A new study published in Nature Communications recorded the work of an international team led by Oxford University scientists. The study reports that rapid bacterial evolution interacts with the host’s immunity to shape both the rise, and fall, of resistance during infection. It also emphasises the need for greater understanding of how our immune system works with antibiotics to suppress bacterial infections.
Antibiotic resistance poses a severe threat to human health. Causing over 750,000 deaths per year with an anticipated increase to 10 million deaths per year by 2050, resistant infections are shown to be rising at a significant rate. The treatment of patients with antibiotics is widely associated with the emergence of resistance and worse outcomes for patients. Although, the question of how resistance emerges during infections remains inadequately understood.

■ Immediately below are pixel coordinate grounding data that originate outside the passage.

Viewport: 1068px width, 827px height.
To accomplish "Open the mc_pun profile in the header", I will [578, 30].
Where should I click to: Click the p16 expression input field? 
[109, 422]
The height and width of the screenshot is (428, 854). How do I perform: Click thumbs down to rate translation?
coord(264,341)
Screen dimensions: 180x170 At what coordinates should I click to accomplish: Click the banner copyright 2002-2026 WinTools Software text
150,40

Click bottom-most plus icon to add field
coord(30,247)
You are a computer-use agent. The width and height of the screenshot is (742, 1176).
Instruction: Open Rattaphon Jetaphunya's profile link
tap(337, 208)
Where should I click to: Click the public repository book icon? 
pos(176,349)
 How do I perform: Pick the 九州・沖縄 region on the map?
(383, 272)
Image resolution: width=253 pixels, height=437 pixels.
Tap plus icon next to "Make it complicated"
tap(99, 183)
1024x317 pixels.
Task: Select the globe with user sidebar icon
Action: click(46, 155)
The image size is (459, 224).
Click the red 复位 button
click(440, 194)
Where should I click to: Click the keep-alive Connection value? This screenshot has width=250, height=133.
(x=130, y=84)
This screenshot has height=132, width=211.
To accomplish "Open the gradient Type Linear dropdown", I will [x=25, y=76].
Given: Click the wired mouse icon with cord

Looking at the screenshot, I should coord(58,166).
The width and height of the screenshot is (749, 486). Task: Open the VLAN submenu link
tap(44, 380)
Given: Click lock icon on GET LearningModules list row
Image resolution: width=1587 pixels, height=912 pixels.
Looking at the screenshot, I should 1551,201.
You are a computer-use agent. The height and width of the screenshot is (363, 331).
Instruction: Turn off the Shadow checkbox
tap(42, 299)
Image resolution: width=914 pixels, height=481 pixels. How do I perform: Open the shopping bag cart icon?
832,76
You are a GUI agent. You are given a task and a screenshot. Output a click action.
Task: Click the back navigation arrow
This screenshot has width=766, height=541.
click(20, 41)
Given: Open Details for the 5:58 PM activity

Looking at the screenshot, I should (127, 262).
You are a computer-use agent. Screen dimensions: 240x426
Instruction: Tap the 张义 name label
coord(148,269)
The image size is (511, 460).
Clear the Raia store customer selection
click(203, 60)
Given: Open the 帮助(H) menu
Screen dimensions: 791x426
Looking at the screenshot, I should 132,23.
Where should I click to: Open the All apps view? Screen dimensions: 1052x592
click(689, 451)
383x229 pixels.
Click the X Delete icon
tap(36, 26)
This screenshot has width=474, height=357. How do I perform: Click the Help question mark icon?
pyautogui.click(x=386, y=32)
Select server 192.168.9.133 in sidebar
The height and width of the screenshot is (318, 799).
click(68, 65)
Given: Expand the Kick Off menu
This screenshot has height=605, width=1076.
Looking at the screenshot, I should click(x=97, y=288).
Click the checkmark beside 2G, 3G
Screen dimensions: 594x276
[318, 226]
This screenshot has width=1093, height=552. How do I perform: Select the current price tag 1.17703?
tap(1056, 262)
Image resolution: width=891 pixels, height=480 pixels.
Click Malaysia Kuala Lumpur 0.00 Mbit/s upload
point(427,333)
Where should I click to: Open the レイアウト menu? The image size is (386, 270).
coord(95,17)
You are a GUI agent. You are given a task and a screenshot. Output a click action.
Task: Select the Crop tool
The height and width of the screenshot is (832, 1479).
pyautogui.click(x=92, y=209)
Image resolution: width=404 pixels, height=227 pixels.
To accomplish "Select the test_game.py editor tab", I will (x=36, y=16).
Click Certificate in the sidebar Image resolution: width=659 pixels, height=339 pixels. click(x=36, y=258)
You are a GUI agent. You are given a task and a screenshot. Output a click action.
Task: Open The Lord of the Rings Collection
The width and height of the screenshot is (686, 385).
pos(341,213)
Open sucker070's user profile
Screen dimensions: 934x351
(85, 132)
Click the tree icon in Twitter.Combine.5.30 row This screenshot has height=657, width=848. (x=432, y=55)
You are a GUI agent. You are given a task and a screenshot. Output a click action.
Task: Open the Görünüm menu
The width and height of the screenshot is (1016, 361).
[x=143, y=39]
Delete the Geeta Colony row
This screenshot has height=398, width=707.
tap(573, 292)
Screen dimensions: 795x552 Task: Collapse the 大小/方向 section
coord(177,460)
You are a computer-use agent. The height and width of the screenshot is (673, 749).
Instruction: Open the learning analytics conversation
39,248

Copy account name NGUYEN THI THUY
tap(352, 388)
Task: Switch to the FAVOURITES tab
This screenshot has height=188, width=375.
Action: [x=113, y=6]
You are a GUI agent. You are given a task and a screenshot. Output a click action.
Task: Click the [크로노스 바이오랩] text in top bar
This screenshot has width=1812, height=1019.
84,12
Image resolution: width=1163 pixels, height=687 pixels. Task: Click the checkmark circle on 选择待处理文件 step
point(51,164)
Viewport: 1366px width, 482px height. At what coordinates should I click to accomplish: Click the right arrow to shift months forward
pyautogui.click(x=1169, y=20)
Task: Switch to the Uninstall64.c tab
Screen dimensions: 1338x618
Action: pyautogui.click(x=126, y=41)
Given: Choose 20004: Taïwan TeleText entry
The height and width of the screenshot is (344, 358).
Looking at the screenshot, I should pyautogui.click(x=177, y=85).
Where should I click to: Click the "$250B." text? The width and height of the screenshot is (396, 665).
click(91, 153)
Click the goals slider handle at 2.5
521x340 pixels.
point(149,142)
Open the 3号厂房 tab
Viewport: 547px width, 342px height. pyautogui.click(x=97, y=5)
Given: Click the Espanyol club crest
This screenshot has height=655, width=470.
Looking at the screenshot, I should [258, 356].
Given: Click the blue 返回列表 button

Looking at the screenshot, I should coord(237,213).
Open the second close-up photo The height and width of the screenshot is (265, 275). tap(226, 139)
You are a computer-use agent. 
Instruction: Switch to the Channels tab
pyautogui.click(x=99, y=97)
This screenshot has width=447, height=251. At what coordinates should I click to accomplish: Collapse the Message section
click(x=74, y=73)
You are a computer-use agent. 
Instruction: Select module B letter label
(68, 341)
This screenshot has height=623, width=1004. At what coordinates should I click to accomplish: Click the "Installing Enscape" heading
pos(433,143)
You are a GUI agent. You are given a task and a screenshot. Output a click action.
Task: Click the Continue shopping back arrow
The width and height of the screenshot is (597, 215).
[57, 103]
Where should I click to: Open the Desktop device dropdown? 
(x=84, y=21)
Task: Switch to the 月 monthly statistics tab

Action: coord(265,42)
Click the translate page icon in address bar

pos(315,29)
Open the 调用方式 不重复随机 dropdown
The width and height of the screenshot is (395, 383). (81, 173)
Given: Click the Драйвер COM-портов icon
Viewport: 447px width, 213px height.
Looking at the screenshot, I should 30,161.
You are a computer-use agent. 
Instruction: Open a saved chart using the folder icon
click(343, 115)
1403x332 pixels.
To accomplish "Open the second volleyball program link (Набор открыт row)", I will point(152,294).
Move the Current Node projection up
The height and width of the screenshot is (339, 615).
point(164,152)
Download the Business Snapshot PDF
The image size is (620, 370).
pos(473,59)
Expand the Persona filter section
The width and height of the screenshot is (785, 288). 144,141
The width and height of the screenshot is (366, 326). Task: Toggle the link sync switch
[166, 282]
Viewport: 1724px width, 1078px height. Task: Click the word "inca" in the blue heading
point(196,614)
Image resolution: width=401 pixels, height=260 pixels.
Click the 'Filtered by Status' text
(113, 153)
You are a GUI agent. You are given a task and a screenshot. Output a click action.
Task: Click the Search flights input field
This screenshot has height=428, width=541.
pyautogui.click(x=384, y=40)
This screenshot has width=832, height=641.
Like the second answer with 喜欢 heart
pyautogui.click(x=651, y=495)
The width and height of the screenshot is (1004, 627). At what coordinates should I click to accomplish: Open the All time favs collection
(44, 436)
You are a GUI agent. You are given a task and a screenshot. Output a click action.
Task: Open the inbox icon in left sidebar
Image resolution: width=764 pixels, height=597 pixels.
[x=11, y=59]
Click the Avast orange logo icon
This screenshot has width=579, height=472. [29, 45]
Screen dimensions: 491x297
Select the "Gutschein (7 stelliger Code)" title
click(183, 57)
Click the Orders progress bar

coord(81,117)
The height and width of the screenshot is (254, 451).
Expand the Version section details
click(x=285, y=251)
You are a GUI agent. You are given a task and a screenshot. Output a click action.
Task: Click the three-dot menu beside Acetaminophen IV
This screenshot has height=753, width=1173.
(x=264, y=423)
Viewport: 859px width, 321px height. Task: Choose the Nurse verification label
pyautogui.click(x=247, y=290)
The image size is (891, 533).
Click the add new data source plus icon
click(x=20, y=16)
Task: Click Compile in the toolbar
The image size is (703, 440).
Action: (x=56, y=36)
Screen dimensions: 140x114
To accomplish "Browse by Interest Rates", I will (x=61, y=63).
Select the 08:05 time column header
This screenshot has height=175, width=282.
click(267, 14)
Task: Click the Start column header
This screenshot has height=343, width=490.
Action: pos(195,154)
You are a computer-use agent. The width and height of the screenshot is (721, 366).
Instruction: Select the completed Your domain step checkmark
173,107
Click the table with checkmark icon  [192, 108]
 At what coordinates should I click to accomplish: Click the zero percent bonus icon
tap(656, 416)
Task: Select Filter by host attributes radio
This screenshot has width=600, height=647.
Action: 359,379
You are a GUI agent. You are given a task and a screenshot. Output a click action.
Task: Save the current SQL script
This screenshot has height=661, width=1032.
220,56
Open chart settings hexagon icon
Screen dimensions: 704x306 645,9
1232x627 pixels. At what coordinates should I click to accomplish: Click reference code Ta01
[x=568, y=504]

Co-author and Professor of Evolution and Microbiology at the University of Oxford, Craig MacLean, said: “Our study suggests that natural immunity can prevent resistance during infection and stop the transmission of restraint strains between patients. Exploiting this link could help us to develop new therapeutics to use against bacterial pathogens and to better use the antibiotics that we have now”.
The research is part of a larger ASPIRE-ICU study, which stands for ‘Advanced understanding of Staphylococcus aureus and Pseudomonas aeruginosa Infections in EuRopE – Intensive Care Units’. Conducted by the COMBACTE consortium, the ASPIRE-ICU trial united multiple collaborators from leading academic research labs along with AstraZeneca scientists. The COMBACTE consortium is a major academia-industry collaboration investigating new approaches to antimicrobial resistance.
What was revealed in the study was that antibiotic treatment killed the overwhelming majority of bacteria causing the infection, but bacteria with resistant mutations continued to grow and replicate during treatment. However, they also discovered that the resistant mutants had low competitive ability, leading to the loss of resistance after treatment after treatment as resistant mutants were replaced by sensitive competitors that managed to escape the antibiotic treatment.
Professor Maclean said: “Both the rise and fall of resistance during infection are simple and elegant examples of evolution by natural selection”.
In its removal of around >90% of resistant mutants that were present at the start of antibiotic treatment, it was observed that host immunity helped to suppress much of the infection. It was also host immunity that eventually eliminated the resistant populations that were present after treatment.
These insights were procured by tracking changes in the bacterial population in a single subject at an unprecedented level of resolution and combining this with data on patient health and immune function. Pseudomonas aeruginosa was the bacterial pathogen in this case – it acts as an opportunistic pathogen that mainly causes infections in hospitalised patients and in people with cystic fibrosis or bronchiectasis.
Professor MacLean said: “This is the kind of study that I could have only dreamed of 10 years ago. Technological progress was certainly important to this project, but the real key to our success was increased collaboration and cross-talk between medical researchers and evolutionary biologists.”